In order to gain new insight into the pathogenesis and nosography of benign partial epilepsy with occipital paroxysms (BEOP) we retrospectively analysed cases with benign focal sharp waves (SHW) of different localisations, in which analogous EEG changes had been found in at least one first degree relative. Fifty-six families were evaluated. Nineteen cases with occipital SHW (group A) were compared with 37 cases without (group B). There was a broad spectrum of symptomatology with large overlaps between the two groups.
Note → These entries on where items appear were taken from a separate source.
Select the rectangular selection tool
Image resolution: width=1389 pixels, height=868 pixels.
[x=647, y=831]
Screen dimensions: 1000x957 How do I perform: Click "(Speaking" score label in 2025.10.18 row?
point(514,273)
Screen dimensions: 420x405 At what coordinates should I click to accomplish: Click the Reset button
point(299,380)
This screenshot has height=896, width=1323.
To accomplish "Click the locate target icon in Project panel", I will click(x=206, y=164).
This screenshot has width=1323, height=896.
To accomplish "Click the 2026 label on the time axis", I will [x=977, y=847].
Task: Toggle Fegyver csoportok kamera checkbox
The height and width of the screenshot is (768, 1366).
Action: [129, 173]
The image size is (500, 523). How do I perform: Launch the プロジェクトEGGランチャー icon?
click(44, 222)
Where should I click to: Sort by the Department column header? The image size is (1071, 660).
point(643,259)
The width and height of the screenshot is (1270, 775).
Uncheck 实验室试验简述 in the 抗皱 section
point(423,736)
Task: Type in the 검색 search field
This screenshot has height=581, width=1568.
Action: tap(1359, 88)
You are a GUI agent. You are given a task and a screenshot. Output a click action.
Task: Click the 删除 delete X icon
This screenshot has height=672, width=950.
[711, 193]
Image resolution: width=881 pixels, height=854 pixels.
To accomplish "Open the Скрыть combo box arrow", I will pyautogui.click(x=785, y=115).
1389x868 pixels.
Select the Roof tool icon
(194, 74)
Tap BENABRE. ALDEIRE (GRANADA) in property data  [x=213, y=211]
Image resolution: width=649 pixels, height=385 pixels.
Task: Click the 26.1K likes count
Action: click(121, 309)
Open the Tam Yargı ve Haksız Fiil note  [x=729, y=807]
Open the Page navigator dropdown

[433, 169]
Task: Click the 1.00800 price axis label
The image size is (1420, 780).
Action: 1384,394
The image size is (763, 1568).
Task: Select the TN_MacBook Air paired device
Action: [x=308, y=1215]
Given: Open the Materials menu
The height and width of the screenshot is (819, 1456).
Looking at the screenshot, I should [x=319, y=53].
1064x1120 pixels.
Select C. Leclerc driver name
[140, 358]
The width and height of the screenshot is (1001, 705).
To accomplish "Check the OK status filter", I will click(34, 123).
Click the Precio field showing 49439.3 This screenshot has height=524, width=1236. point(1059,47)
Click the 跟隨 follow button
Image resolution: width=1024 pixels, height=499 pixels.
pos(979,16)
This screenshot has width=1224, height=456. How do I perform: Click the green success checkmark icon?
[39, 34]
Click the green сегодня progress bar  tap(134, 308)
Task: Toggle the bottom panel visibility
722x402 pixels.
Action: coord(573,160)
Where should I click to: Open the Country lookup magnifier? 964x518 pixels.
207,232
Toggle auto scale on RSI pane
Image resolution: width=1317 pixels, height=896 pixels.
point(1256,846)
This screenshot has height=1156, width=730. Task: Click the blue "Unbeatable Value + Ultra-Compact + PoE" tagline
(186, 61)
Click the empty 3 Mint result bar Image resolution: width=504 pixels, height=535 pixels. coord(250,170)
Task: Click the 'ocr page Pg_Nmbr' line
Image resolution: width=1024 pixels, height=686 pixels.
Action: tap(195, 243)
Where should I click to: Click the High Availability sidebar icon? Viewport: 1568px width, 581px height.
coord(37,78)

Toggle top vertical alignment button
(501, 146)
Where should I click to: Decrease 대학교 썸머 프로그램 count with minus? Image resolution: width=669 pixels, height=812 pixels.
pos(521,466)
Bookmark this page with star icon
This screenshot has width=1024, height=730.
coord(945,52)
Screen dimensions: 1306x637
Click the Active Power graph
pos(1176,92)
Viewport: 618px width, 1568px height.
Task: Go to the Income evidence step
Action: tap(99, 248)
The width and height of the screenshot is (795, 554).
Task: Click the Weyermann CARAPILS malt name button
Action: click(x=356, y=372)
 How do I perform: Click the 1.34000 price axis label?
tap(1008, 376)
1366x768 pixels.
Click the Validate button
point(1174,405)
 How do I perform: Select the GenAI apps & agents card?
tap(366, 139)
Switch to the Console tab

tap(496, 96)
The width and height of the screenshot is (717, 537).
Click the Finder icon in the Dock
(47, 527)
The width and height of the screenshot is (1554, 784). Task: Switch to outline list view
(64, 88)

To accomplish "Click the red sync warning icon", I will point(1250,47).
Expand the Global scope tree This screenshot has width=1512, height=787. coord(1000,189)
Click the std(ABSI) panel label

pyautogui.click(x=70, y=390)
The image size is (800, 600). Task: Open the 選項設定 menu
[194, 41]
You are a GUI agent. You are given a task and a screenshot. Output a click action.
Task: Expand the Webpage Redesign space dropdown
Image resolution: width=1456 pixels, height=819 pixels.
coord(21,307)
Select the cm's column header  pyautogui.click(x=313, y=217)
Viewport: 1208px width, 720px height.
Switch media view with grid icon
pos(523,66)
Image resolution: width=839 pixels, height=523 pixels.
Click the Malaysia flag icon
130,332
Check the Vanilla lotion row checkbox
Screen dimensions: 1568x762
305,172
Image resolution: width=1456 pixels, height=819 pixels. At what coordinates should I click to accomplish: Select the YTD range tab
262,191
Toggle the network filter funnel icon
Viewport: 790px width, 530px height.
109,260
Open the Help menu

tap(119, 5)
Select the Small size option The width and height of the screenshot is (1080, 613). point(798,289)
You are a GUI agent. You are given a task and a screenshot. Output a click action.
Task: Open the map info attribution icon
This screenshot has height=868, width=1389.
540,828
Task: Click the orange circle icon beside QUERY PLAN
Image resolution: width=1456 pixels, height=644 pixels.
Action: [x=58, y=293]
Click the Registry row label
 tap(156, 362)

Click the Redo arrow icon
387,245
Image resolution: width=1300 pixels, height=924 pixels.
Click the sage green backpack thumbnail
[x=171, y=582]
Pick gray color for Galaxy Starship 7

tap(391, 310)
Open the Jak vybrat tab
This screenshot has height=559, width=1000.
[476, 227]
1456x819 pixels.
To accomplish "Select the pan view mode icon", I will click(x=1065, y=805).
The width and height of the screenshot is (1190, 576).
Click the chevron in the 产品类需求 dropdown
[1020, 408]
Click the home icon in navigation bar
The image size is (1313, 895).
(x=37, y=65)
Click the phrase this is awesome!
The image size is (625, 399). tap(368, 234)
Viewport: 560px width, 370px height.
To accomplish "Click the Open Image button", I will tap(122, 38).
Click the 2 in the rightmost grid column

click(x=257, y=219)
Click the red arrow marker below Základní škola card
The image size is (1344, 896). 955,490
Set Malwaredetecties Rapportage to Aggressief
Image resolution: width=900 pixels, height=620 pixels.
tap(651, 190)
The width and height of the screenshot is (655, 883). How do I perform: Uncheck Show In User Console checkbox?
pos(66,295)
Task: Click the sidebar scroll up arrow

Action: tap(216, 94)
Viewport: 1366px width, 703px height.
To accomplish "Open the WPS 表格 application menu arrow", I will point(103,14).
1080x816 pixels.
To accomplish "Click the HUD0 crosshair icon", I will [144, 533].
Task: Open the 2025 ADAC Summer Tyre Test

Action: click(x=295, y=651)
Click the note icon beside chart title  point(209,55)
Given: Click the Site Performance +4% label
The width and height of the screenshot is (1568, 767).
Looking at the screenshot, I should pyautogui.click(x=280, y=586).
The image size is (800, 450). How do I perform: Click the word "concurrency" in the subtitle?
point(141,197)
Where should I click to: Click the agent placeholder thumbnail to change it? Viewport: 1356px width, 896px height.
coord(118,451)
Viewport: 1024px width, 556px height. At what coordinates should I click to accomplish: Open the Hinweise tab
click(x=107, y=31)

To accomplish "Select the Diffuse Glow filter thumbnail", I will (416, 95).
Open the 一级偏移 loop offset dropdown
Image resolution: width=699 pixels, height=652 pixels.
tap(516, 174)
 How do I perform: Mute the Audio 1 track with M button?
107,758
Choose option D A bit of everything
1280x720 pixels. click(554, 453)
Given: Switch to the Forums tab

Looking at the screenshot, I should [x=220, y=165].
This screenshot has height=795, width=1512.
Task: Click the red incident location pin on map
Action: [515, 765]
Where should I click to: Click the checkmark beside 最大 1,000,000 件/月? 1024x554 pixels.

However, a number of striking differences, yielding a characteristic picture of early childhood epilepsy with occipital foci were identified: (1) Age of onset under 5 years; (2) a larger proportion of febrile convulsions (FC 47 vs. 19%); (3) a trend towards a higher rate of typical early childhood occipital seizures (26 vs. 5%); (4) a higher rate of frontal and generalizing SHW foci (32 vs. 5%; 37 vs. 11%); (5) a higher rate of generalized spikes and waves (SW) (46 vs. 14%); (6) a trend towards a higher rate of photoparoxysmal response (PPR) (57 vs. 32%). The high prevalence of independent genetic traits favours a multifactorial pathogenesis. The predisposition to FC with characteristic early seizure onset and varying patterns of generalized genetic EEG traits plays a crucial role within the complex pathogenetic network. The early-onset benign childhood occipital seizure susceptibility syndrome of Panayiotopoulos (Benign Childhood Partial Seizures and Related Epileptic Syndromes, John Libbey & Company Ltd., London (1999)) cannot be regarded as the sole representative of occipital spikes in early childhood but as an important even though rare form of occipital epilepsy.